Chapter 15 governs when and how an Authorised Firm can market a Foreign Fund in or from the DIFC. Three access pathways exist: (1) the Fund is a Designated Fund in a Recognised Jurisdiction; (2) the AF has a reasonable basis for recommending it as suitable for the specific Client; or (3) the fund meets Exempt/QIF-equivalent criteria (private placement, Professional Client, ≥US$50,000 minimum subscription). Passported Funds follow their Home Jurisdiction rules.
Article 50 of the Law contains the Marketing Prohibition.
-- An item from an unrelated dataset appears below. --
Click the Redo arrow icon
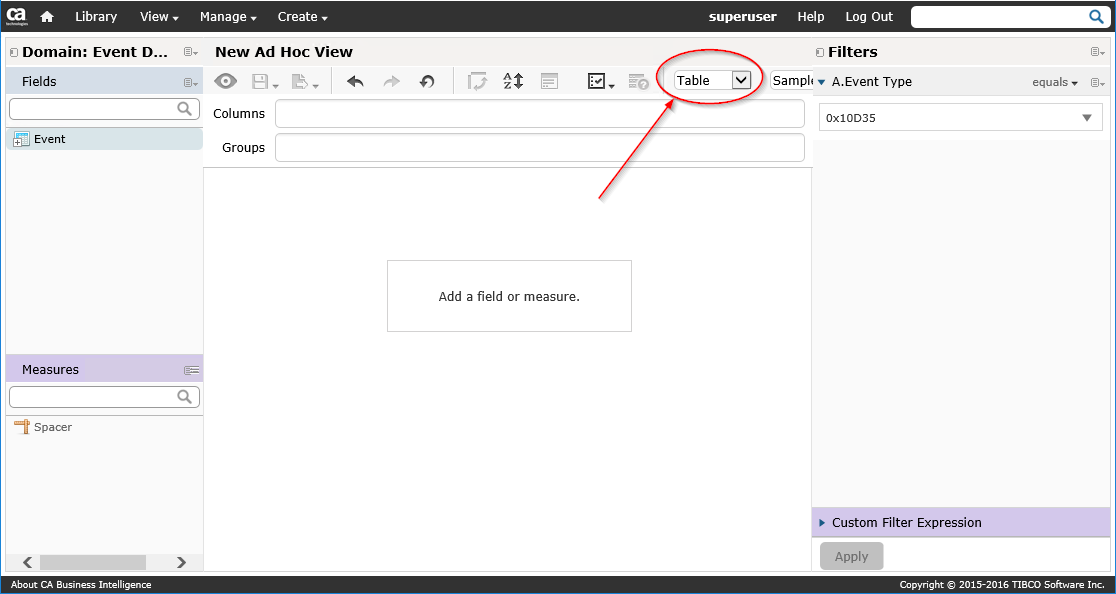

No Person may Offer a Unit of a Fund to prospective or existing Unitholders unless all three conditions are met:
A compliant Prospectus is made available to the person to whom the Offer is made
The person making the Offer is the Fund Manager or an Authorised Firm licensed to do so
The Offer is made in accordance with all applicable requirements in the Law or Rules
Excluded Offers — NOT subject to the Marketing Prohibition
- Execution-only Transactions by an Authorised Firm (Rules 4.1.3–4.1.4)
- Transactions for managing a Discretionary Portfolio for a Client
- Transactions for redeeming a Unit of a Fund for a Client
- Offers made by an Authorised Firm to a Market Counterparty
- Offers of Units of a Passported Fund where the DIFC is the Host Jurisdiction (these follow Home Jurisdiction rules)
📋 §14.1 — Application & §14.2 — General Requirements
§14.1 — Who Chapter 14 Applies To
- Fund Manager of a Domestic Fund
- Each Director or partner of the Fund Manager (and individual directors of a Corporate Director)
- Each member of the Fund's Governing Body
- Any Authorised Firm (and its Directors/partners) that undertakes marketing of Units of a Domestic Fund but is not the Fund Manager
- QIF — limited application only: Rule 14.2.1; Rules 14.2.4–14.2.7; Rules 14.4.6, 14.4.11, 14.4.12, 14.4.13; Rules 14.5.1 and 14.5.2; Rules in §14.6
§14.2.1 — Key Prospectus Principles
- Prospectus must NOT contain any provision unfairly prejudicial to the interests of Unitholders generally or of any class of Units
- Information must be material information — information is material if it is: (a) within the knowledge of the Directors/partners of the FM; or (b) which they ought reasonably to have obtained by making reasonable enquiries
- Must be in English language (except the KIID for a Passported Fund, which must be in both Arabic and English)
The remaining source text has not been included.